◆ **Required action**: Retype the lines starting at the line that contains "This screenshot has height=875, width=830." and ending at the last line of the records, both included. Do not include the pictures in your answer.

◆ **Records for the exercise**:
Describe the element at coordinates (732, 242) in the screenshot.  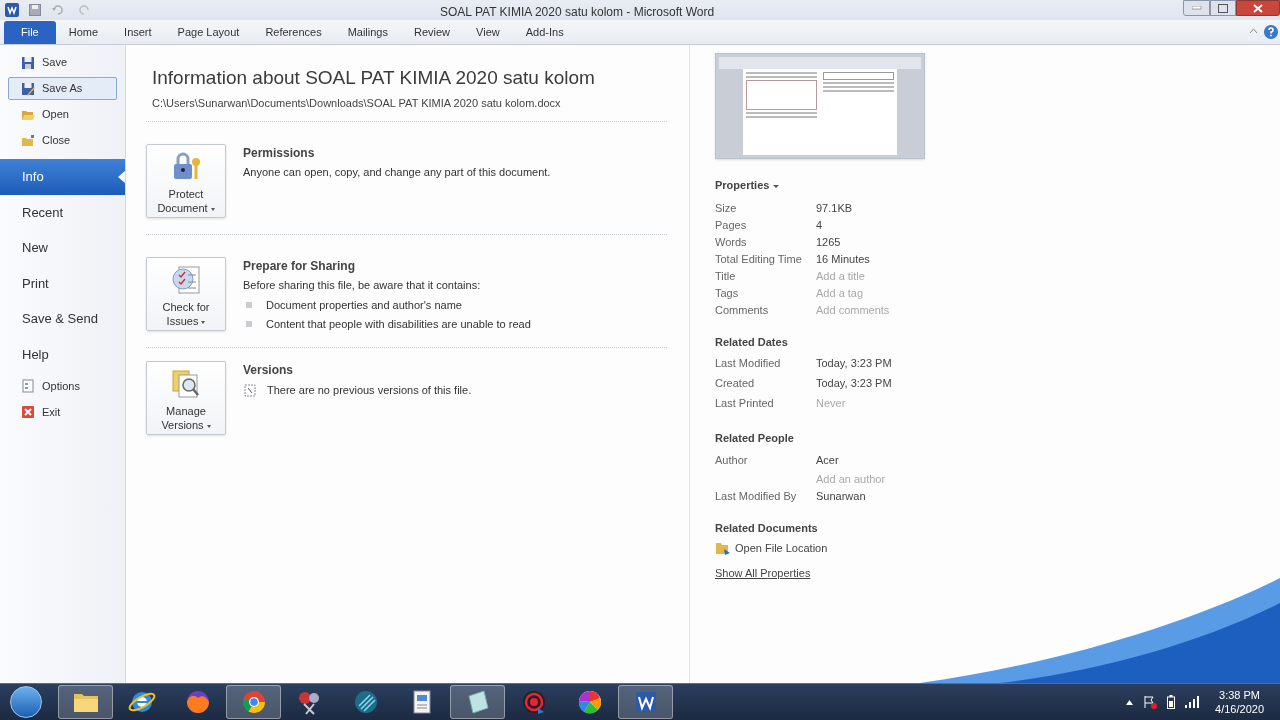
I see `property-label: Words` at that location.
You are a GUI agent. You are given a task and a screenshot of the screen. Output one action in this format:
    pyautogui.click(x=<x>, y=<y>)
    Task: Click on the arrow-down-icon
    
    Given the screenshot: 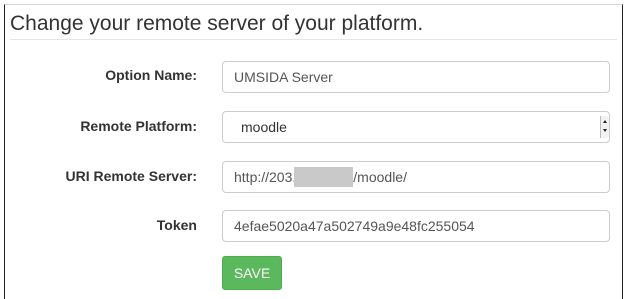 What is the action you would take?
    pyautogui.click(x=605, y=130)
    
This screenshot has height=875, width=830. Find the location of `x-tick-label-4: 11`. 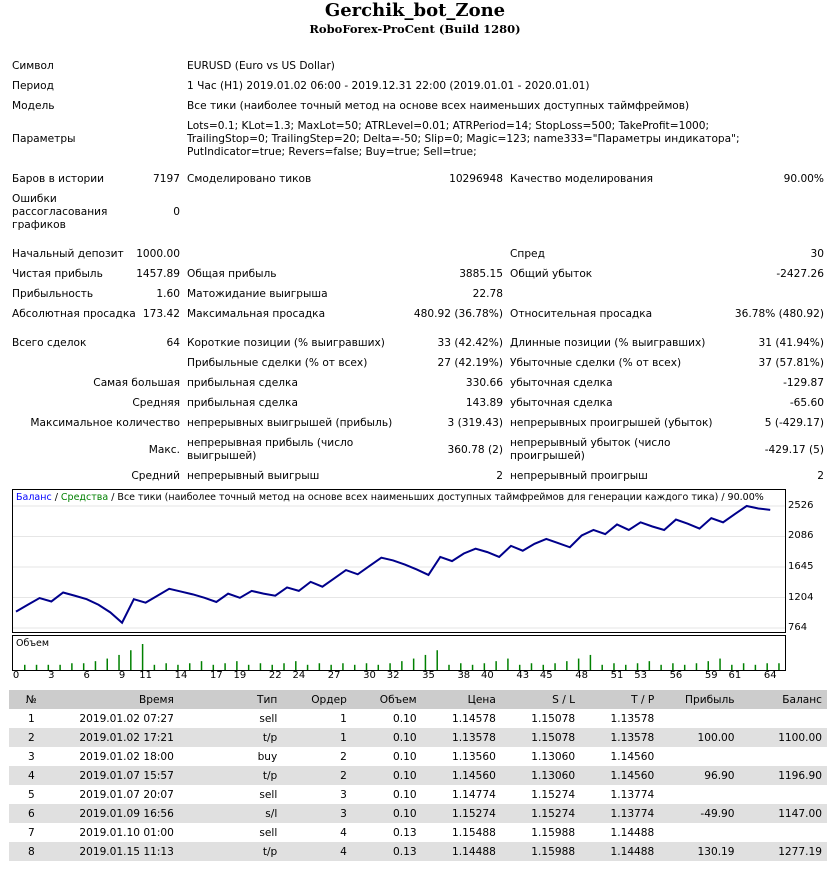

x-tick-label-4: 11 is located at coordinates (146, 676).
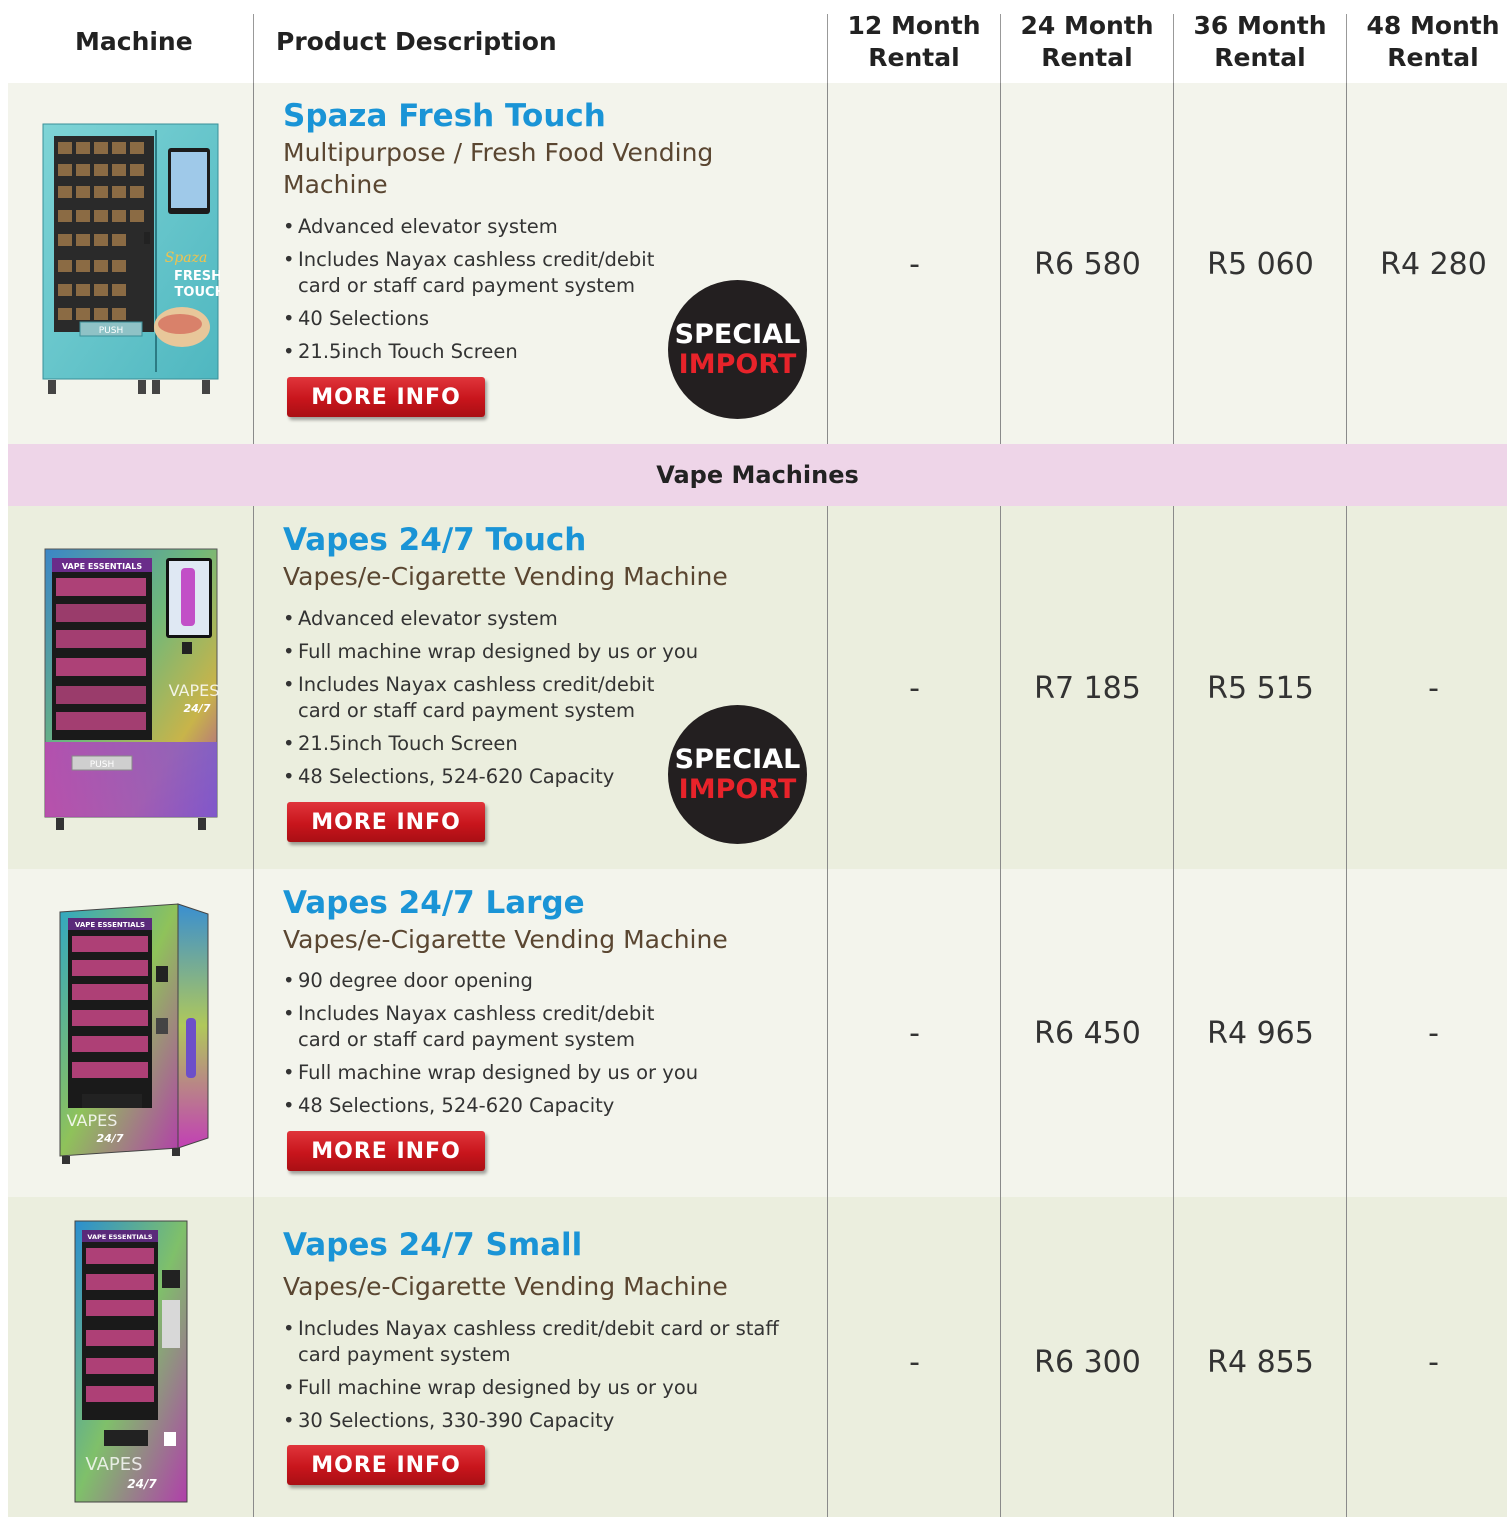 This screenshot has width=1507, height=1517. Describe the element at coordinates (198, 292) in the screenshot. I see `svg-text: TOUCH` at that location.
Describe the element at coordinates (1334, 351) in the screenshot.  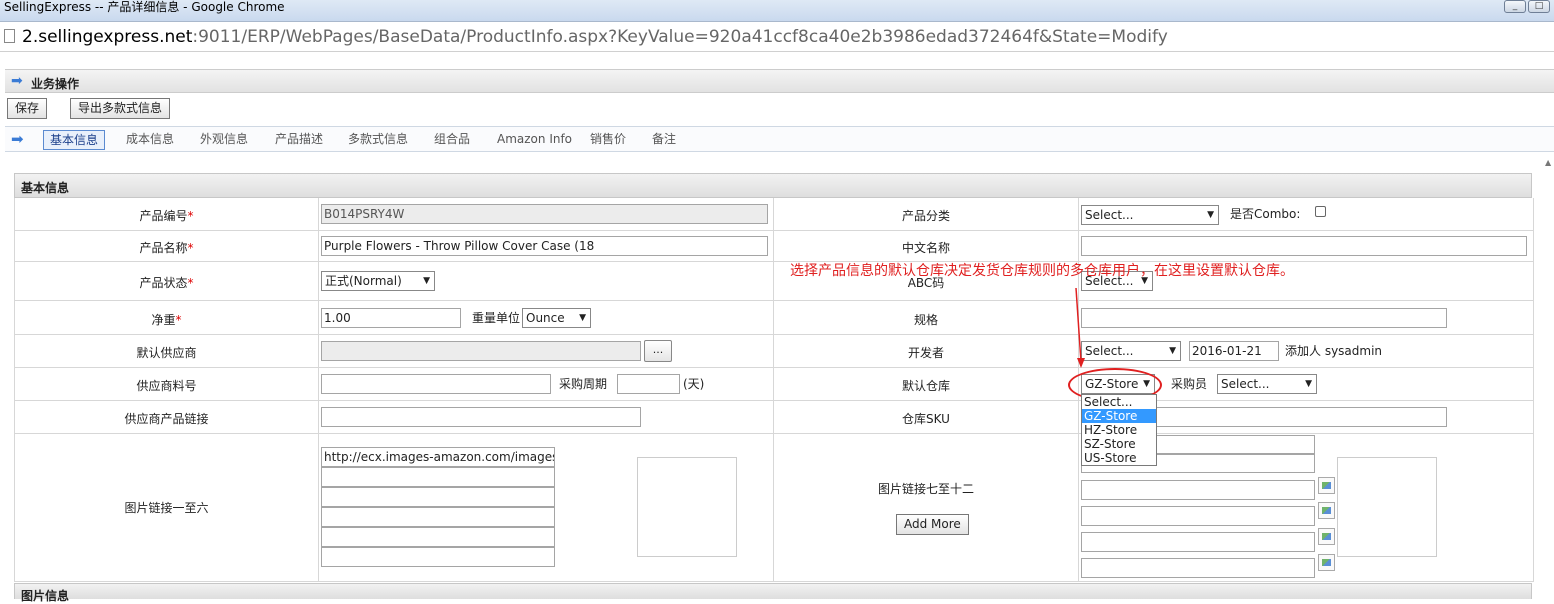
I see `added-by-text: 添加人 sysadmin` at that location.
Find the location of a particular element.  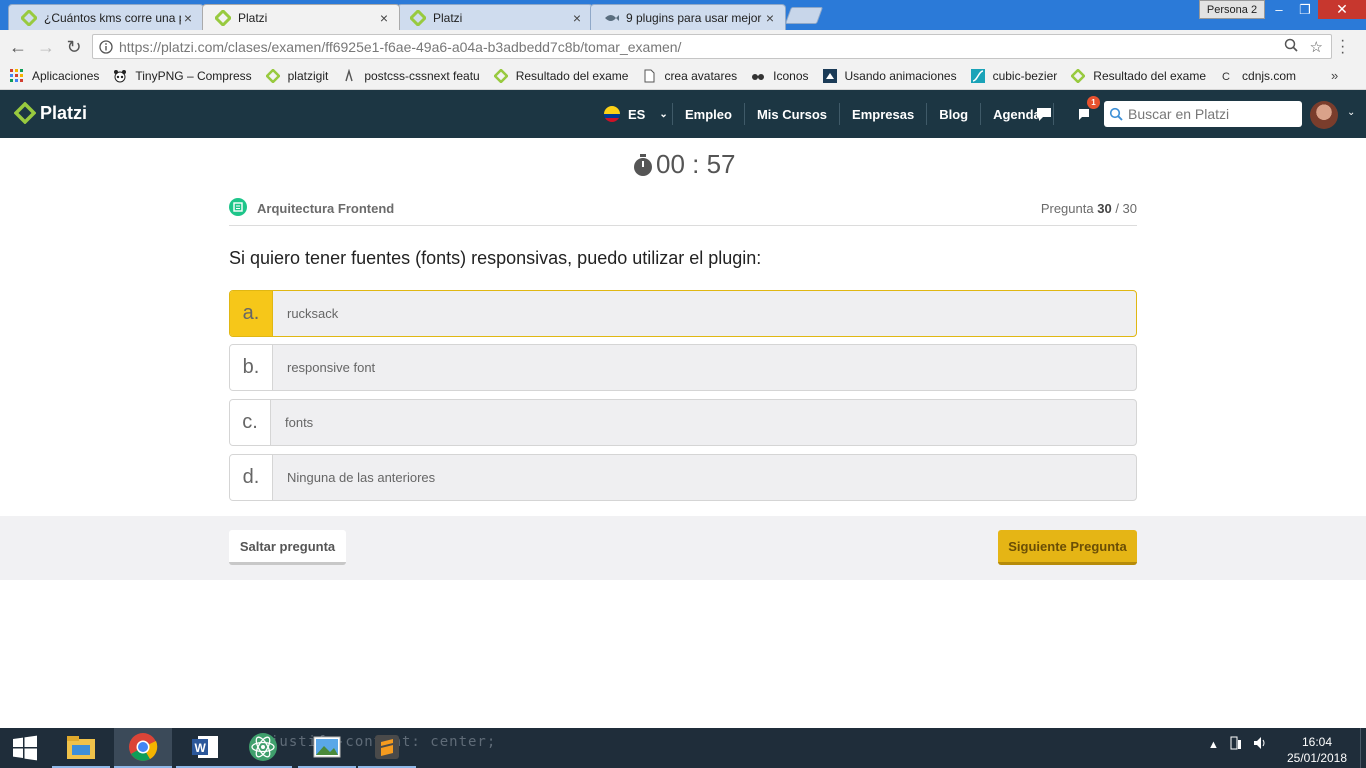

timer-value: 00 : 57 is located at coordinates (696, 164).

◆ **Solution**:
This screenshot has height=875, width=830. Find the location of `x-tick-label-4: 11`. 

x-tick-label-4: 11 is located at coordinates (146, 676).
 This screenshot has width=1507, height=1517. Describe the element at coordinates (198, 292) in the screenshot. I see `svg-text: TOUCH` at that location.
Describe the element at coordinates (1334, 351) in the screenshot.  
I see `added-by-text: 添加人 sysadmin` at that location.
Find the location of a particular element.  

timer-value: 00 : 57 is located at coordinates (696, 164).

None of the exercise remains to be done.